Nov 2 2008

Broadcast Date: 
Nov 2 2008

The New York Senate on the cusp of a Democratic majority; new Attorney General guidelines allow for wider FBI surveillance; Chabad rabbis play a key role in Israel's settler movement; and Israeli activists help with the Palestinian olive harvest in the face of settler violence.

Episode segments
  • A Democratic Senate in New York State?
    Electoral
    State Senator Eric Schneiderman is Chair of the Democrats' Senate Campaign Committee
    Esther Kaplan and Marilyn Kleinberg Neimark

    Over recent years the NYS Democrats have been whittling down the long-standing Republican majority in the New York State Senate to a slim single seat.  With a number of Republican seats vulnerable this year, State Senator Schneiderman is optimistic that this is the year that will change the balance of power.  We talk with him about some important local races and what it will mean to turn the NYS Senate from red to blue.

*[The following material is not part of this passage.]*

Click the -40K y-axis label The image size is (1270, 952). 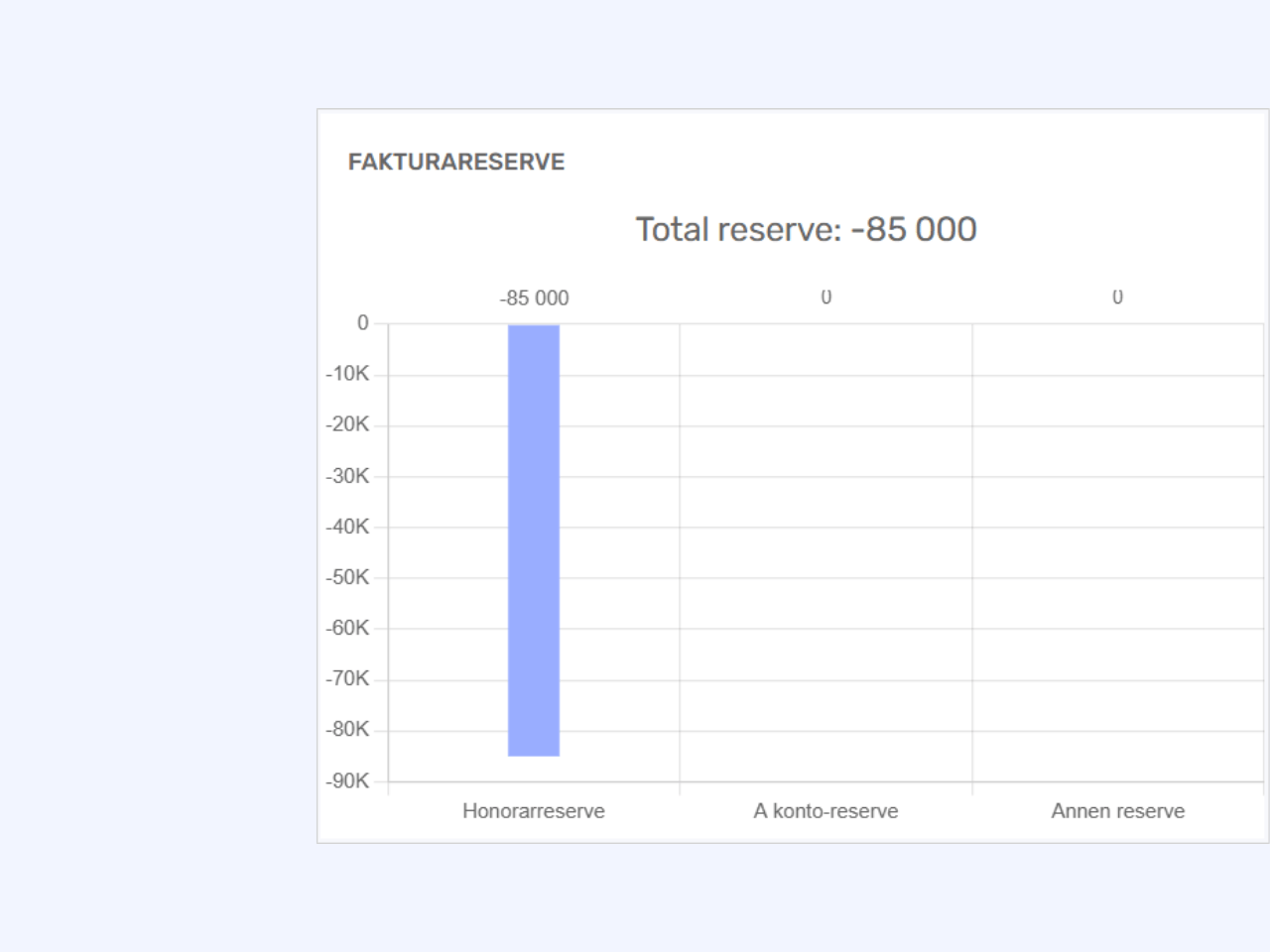click(x=347, y=527)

  • Revised guidelines for FBI Terrorism Investigations
    National Politics, Domestic Policy, Civil Rights
    Laila Al-Qatami is Communications Director for the American Arab Anti-Discrimination Committee.
    Esther Kaplan and Marilyn Kleinberg Neimark

    Attorney General Michael Mukasey recently issued revised guidelines for the FBI that allow the agency expanded investigative powers based merely on a generalized "threat."  Many see these changes "as a chilling invitation for the government to spy on law-abiding Americans based on their ethnic background or political activity." The guidelines go into effect on December 1st. 

  • Chabad of the West Bank
    Israel/Palestine, Occupation
    Jeremy Gillick is the author of Chabad of the West Bank, which appeared in the September issue of New Voices.  He is a writing fellow at Moment magazine.
    Esther Kaplan and Marilyn Kleinberg Neimark

    Familiar to New Yorkers for their on-the-street proselytizing of fellow-Jews, the Lubavitcher Chassidim's work in Israel and the Occupied Territories has a far more political dimension.  In his article in New Voices, the national Jewish student magazine, Jeremy Gillick writes about the Chabad Rabbis who play a key role in Israel's right-wing settler movement.

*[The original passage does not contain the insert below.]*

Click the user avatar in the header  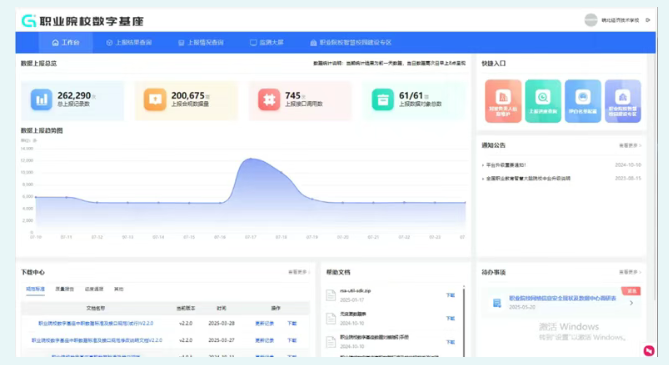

  • Israeli Jews Help Palestinians Harvest Their Olives
    Israel/Palestine, Occupation
    Oded Efrati is an Israeli Jew who volunteers with his family each year to help the Palestinians harvest their olives.
    Esther Kaplan and Marilyn Kleinberg Neimark

    Palestinian olive growers face formidable obstacles each fall when they try to harvest their olives.  At best, Israel grants them only limited access to fields that are on the "wrong" (western) side of Israel's "security" /"apartheid" wall (and that only after a series of bureaucratic hurdles).  And if their fields are near Israeli settlements, the settlers mobilize to disrupt the harvest, often violently attacking the farmers and damaging their trees.  The Olive Harvest Coalition organizes Israelis and international supporters to protect the olive growers and to uphold their right to work the land and to harvest their crop.